While many companies find an angle - platform or genre - and focus efforts into a single product, Farnborough, UK-based nDreams has taken a different approach in the past couple of years, experimenting in a variety of sectors, both self-publishing and working with partners.
Here, CEO Patrick O'Luanaigh explains why that method has worked in the past, how the various digital platforms have developed, the company's learnings from working on Facebook, and why a greater focus is likely to come in the future.
Well, we've been around for about three and a half years now - I was formerly the creative director at Eidos, but I really wanted to set up my own studio, it's something I've always wanted to do. So I set up nDreams really to try and make innovative, different games.
What we tend not to do is focus on the big traditional games - we tend to work around the edges of the space, with brands or TV companies or film directors; or publishing on new platforms such as PlayStation Home; or bringing alternate reality games to console.

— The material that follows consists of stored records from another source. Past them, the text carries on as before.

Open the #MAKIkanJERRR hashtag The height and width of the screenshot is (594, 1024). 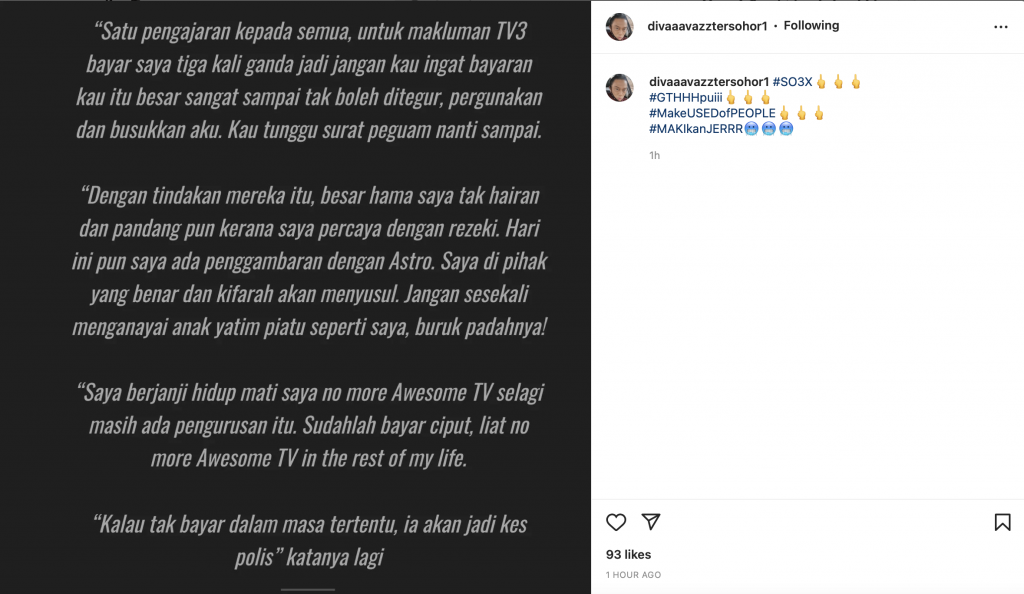point(696,129)
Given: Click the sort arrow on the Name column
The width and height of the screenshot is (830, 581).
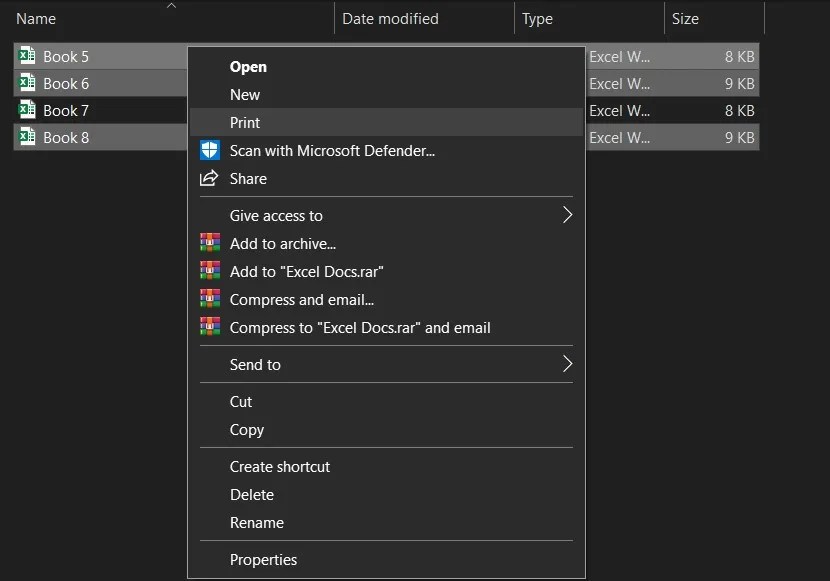Looking at the screenshot, I should point(170,6).
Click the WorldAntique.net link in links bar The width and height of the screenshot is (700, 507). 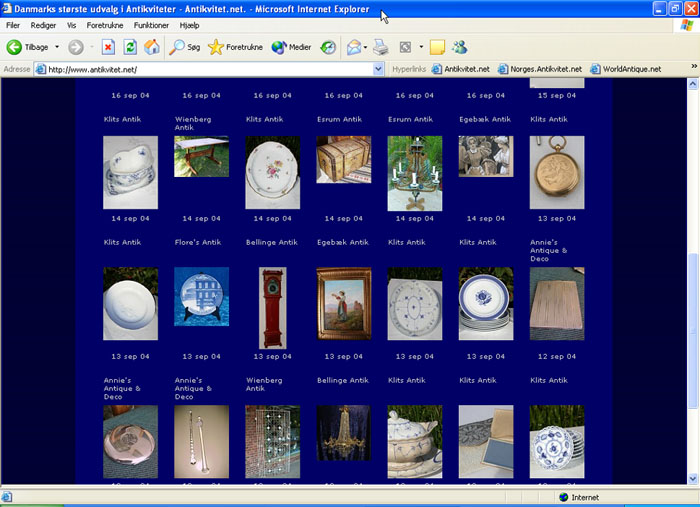pyautogui.click(x=625, y=70)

We work around the edges, and everything we've done so far has been around those lines. Our biggest success so far has been a game called Xi for Sony, which is a big alternate reality game in Home and has had three million visits in three months. We're really pleased with that.
We've also been doing some brand stuff - including a game with Lewis Hamilton for Reebok, some things with Crunchie, and a 3D Facebook game for a dance movie.
But we're also doing more and more publishing - we've published more and more apartments and items in PlayStation Home, as well as our first Facebook game, called Spirit of Adventure which is aimed at women. It's got great narrative, great puzzles, which open up week-by-week.
And we've been growing slowly - we're up to 25 people, we're self-funded, we're independent, we've never had any venture capital. We're exploring the new digital spaces that have opened up, so we're in a situation now where we're starting to focus a lot more. We've tried a lot of things out, but now we have a really big focus on Home - we see it as a growing platform in its own right, somewhere you can actually create a proper, big game, rather than just using it to promote PS3 or PSN games.
We've got some very cool things along those lines that we're working on; and we're also doing some very cool things - some very different kinds of games on PSN and XBLA. We think those are very exciting ideas, that we're buzzing to tell people about.
So - we're looking at new IPs, more and more publishing, and we'll continue to do some work-for-hire on some of the new platforms as well.
I think there's an argument that until you know exactly what you want to do, you should try a few things out and see what works - particularly when there are new spaces opening up. That was where we came from - the digital platforms were all very new, the App Store and Home, lots of new things coming on all the time.
We didn't feel we knew which one was going to be the winner - Facebook was taking off, but we didn't just want to dive into that, we wanted to play around. We're into doing innovative things - that's something that grabs our attention - but that precludes us from doing lots of things on the same platform... we'd get bored quickly.
That's not to say that if we find something hugely successful we won't focus on it, but we haven't really found that until now, so the idea was to explore different areas and try things out - discover which platforms were the most commercial, which we can make money on.
It seems quite a sensible model - if you want to go dig gold, you drill lots of holes and see which seam is the richest... and then focus on that. We're now moving into a phase where we've got a much better idea of where we want to go, so we're focusing more on a couple of different areas.